• PROMPT:
Retype, word for word, each line between the lines holding "Azerbaijani Founder's Tailbox" and "Read more (22, 290)", inclusive, and leave the rest of the data alone.

• SOURCE DATA:
+-------+
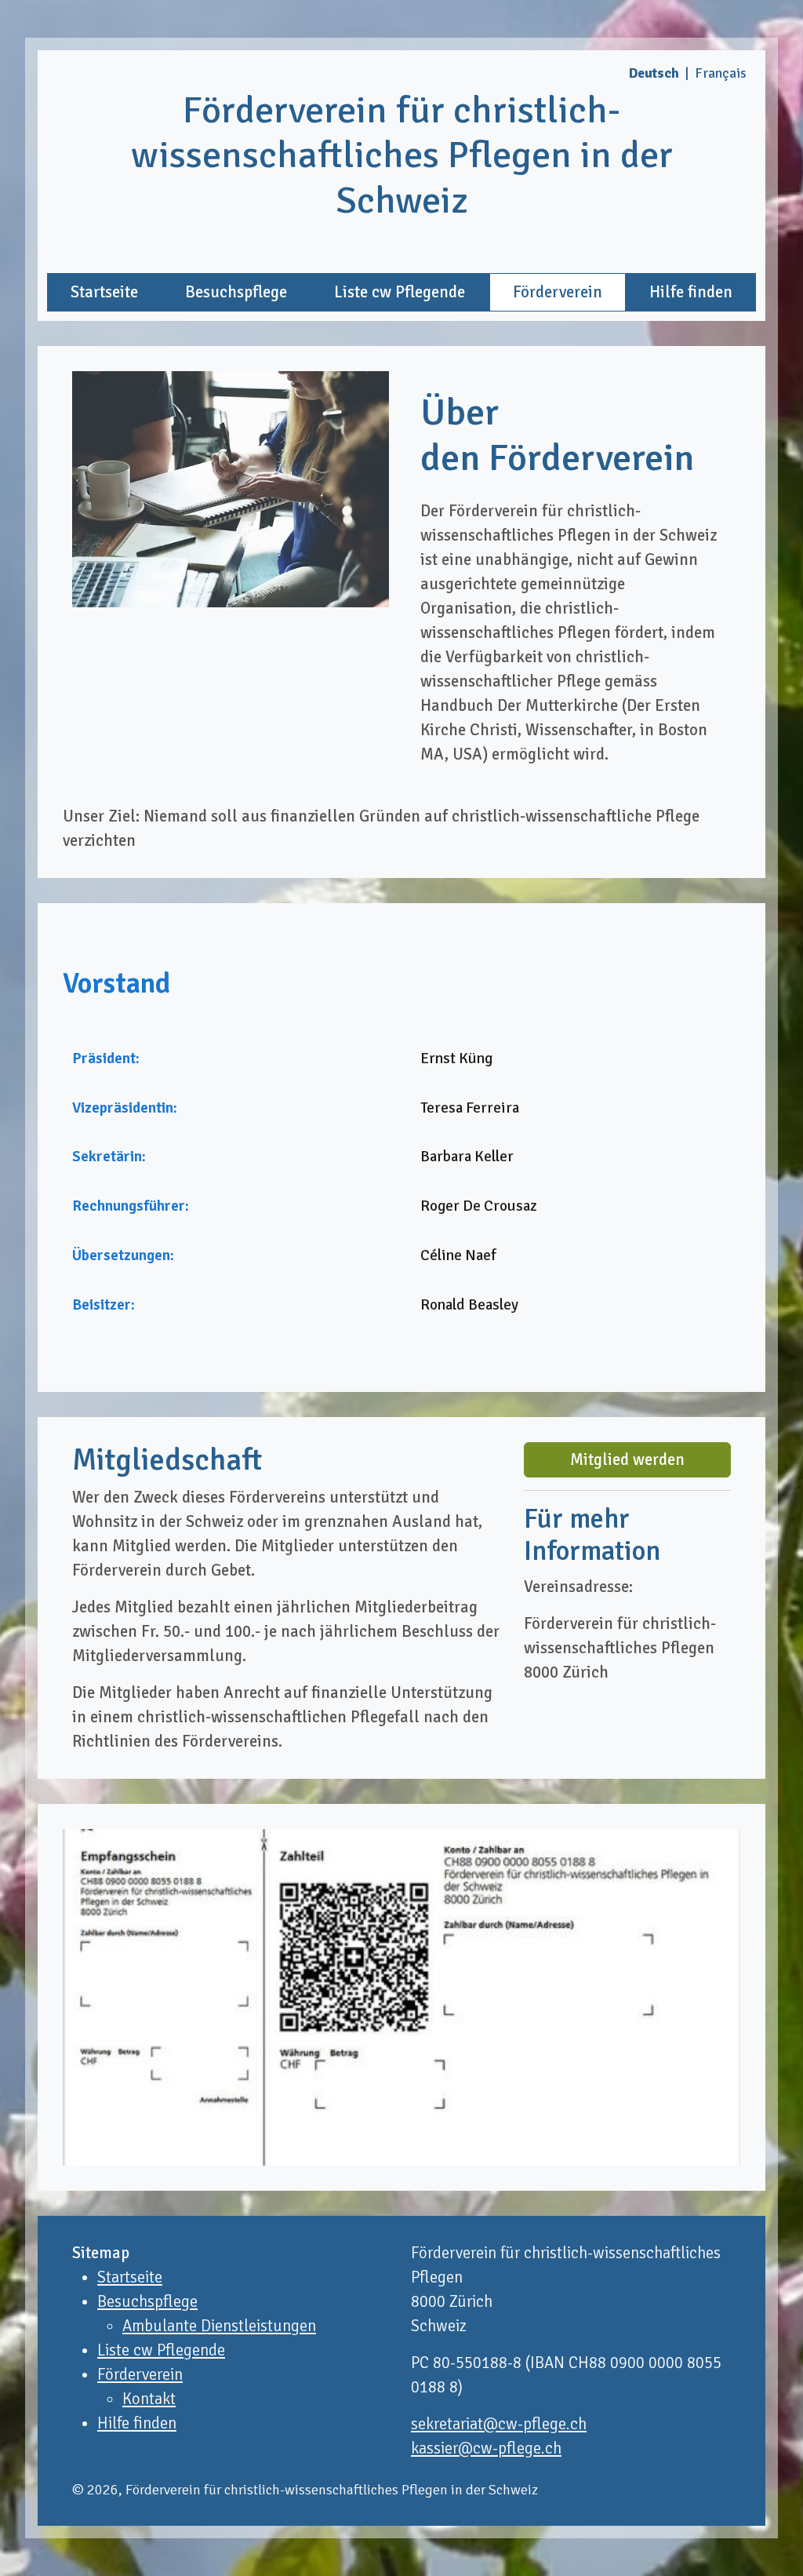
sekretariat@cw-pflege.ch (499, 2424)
+-------+
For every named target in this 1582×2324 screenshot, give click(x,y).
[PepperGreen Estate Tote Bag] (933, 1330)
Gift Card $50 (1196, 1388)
+-------+
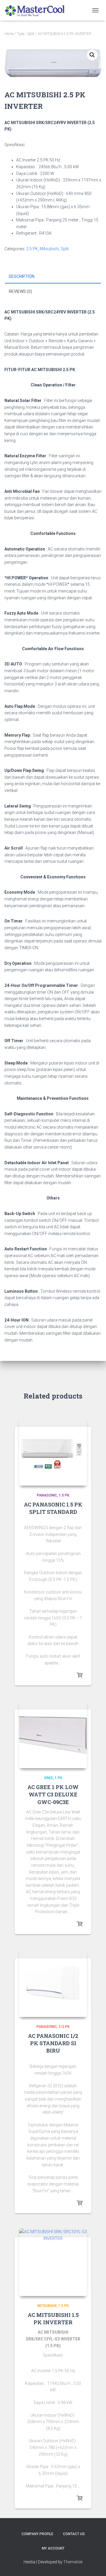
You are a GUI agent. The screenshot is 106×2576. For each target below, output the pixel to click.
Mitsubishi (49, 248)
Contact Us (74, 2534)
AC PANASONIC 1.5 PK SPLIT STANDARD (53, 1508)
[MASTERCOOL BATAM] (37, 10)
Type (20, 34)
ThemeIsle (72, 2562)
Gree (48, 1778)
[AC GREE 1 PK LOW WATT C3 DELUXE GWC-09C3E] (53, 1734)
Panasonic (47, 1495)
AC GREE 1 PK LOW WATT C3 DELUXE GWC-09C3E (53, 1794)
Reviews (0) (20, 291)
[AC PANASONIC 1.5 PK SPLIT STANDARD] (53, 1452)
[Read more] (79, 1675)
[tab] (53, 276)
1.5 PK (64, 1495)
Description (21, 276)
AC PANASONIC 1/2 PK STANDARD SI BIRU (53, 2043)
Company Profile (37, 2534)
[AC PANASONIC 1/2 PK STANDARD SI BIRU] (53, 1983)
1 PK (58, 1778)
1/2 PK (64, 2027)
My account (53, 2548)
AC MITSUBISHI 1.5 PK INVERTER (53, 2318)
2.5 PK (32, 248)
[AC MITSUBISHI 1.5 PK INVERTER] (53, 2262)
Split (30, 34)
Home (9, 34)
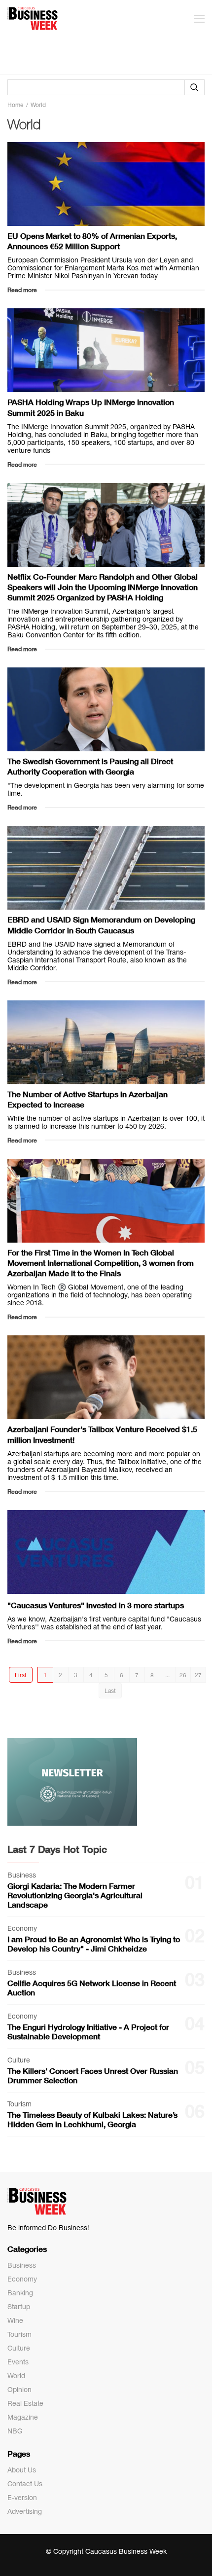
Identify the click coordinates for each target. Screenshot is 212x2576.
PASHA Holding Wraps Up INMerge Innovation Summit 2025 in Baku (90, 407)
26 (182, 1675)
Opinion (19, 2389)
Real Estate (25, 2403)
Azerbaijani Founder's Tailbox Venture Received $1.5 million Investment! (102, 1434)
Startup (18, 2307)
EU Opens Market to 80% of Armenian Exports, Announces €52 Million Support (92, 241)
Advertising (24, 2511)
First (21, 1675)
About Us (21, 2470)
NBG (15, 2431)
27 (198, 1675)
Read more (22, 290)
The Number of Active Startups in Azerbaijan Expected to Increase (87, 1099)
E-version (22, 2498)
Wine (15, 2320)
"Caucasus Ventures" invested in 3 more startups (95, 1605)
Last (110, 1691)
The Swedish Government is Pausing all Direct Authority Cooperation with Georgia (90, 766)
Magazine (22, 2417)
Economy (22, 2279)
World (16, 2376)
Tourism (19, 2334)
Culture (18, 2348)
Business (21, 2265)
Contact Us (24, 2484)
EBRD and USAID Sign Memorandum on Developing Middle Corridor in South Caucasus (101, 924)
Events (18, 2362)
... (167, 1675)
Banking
+-------+
• TASK OUTPUT:
Azerbaijani Founder's Tailbox Venture Received $1.5 million Investment! (102, 1434)
Startup (18, 2307)
EU Opens Market to 80% of Armenian Exports, Announces €52 Million Support (92, 241)
Advertising (24, 2511)
First (21, 1675)
About Us (21, 2470)
NBG (15, 2431)
27 (198, 1675)
Read more (22, 290)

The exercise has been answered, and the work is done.